I am 35 and I know a lot of these "Professional Photographers" now a days. Another words they have a nice digital camera, and a good photo printer in their house.  They get people to pay them 75 bucks for an appointment and also get payed 15 bucks for an 8X10. I know some that take a picture of the fishing pier in Nags Head and frame it (which in this area I have seen 5000 different versions from the same spot) and they think that is art. A lot of other people think that is art. . . 

If that is considered art I want to be called a craftsman.


----------



## PenMan1 (Jun 18, 2011)

Sometimes I am an artist. Those are the days that I am "out there", free thinking, disrespecting all the rules, and just doing my own thing.

Other days, I am a craftsman. Those are the days that I am using someone else's components and others pen materials. My contribution is to try for flawless execution of a finished product.
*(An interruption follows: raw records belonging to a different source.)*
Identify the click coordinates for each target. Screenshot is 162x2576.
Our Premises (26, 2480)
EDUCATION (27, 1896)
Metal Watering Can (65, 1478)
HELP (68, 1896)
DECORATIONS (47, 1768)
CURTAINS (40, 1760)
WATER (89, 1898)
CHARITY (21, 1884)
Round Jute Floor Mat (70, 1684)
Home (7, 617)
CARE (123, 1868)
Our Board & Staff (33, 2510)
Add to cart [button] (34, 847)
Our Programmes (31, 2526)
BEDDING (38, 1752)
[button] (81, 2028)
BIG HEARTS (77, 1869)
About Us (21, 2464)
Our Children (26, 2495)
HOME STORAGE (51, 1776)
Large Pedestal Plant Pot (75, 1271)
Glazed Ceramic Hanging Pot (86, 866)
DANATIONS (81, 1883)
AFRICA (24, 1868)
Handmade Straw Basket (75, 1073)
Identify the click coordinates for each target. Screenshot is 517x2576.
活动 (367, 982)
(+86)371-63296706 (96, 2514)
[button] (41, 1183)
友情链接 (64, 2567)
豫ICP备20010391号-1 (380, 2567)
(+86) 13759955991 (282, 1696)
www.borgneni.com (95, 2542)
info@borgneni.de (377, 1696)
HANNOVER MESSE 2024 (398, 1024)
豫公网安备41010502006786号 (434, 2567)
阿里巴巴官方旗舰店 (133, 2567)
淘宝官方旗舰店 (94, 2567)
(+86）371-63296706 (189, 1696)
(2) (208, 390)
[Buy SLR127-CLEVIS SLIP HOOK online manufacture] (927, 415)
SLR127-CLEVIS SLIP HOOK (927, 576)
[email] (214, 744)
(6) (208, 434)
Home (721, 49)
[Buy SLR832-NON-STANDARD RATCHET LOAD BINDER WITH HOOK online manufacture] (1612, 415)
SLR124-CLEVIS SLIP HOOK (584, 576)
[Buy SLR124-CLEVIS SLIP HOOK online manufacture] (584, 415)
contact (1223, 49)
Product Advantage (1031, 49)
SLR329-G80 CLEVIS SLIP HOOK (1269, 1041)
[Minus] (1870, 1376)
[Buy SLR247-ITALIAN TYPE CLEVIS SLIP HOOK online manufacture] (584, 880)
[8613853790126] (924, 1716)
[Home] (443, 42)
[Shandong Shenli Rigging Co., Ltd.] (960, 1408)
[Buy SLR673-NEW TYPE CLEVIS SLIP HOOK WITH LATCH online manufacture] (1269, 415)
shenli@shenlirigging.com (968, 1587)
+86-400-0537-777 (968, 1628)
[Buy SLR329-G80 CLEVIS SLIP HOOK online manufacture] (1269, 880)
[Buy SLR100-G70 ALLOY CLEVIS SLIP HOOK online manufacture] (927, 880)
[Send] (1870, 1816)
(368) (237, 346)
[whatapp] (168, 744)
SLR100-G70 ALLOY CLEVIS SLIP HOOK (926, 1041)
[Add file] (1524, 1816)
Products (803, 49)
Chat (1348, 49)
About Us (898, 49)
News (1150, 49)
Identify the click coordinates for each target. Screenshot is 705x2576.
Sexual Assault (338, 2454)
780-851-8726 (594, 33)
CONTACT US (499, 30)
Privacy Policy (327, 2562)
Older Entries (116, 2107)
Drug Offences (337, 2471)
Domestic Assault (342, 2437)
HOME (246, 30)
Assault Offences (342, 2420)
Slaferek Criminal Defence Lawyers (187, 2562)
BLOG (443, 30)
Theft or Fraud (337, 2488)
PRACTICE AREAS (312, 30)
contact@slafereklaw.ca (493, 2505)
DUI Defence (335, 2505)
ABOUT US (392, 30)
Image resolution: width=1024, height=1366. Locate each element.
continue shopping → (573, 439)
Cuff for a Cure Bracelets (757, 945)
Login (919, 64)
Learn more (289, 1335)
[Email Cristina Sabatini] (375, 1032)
But most days, I'm just a wood and acrylic butcher.


----------



## kludge77 (Jun 23, 2011)

I'm a woodworker. If the title was good enough for Sam Maloof, it's certainly good enough for me.


----------



## ren-lathe (Jun 23, 2011)

I have always favored the term Artisan.
As defined by webster:  one that produces something (as cheese or wine) in limited quantities often using traditional methods
The biggest problem with the term "art" is a definition I once saw a stack of what was essentially firewood called art. As I write this I am in St PAul for the AAW symposium. in front of the desk I am sitting at is a painting it consists of 2 irregular circles and 3 partial circles looks what my son was drawing in kindergarten. They were fine at his age but since he has grown things look much better. I guess I can sum up with one mans art is another's eye-sore


----------



## PenMan1 (Jun 23, 2011)

IF what Lady Gaga does (sings songs I don't understand, while undressing) is art, I guess I'll settle for Craftsman!


----------



## JimB (Jun 23, 2011)

PenMan1 said:


> IF what Lady Gaga does (sings songs I don't understand, while undressing) is art, I guess I'll settle for Craftsman!


 
What? You don't undress while turning a pen?


----------



## PenMan1 (Jun 23, 2011)

JimB said:


> PenMan1 said:
> 
> 
> > IF what Lady Gaga does (sings songs I don't understand, while undressing) is art, I guess I'll settle for Craftsman!
> ...


 
AIN"T NOBODY GONNA PAY TO SEE THAT! I sing better.. but, well you know....55 years on the "Mochine" ain't ever pretty!


----------



## NewLondon88 (Jun 23, 2011)

I don't think I'd want to be known as an artist myself..

Sometimes I think there are only two types known as artists.
One is the people whom everyone agrees is an artist. The other is
the person who calls themselves an artist, but nobody else does.

Yeah.. woodworker would work for me, too.


----------



## PenMan1 (Jun 23, 2011)

NewLondon88 said:


> I don't think I'd want to be known as an artist myself..
> 
> Sometimes I think there are only two types known as artists.
> One is the people whom everyone agrees is an artist. The other is
> ...


 
I've met two types of artists. 

The first beats you over the head with "I'm an artist". The usually wear little beret type hats, wear silly shaded glasses, wear pucholy oil perfume and are never happy about anything. These had one unknown gallery in"MON HOTTON" show one piece of their stuff, 30 years ago. And they proudly display stuff I don't understand, wouldn't buy and frequently looks like three different sub-species of monkeys had "the runs" on a single piece of canvas.

The other type of artist is extremely shy, always say "well, if don't know if you can call what I do art", are "out there" and makes stuff that "speaks to me". Those people price their stuff from $5 to $500,000, and are glad to discuss "their thought process", etc. They are genuinely happy that you "get" their concept, whether you buy or not. They consider themselves people fortunate enough to do what they love.

I put Sam Maloof squarely into the second catagory. His compound and works are truely sights to behold....in fact, enough to get into all the the "significant" locations...like the Smithsonian, AND others.

If woodworker is good enough for Sam...I'm still WoodButcher.


----------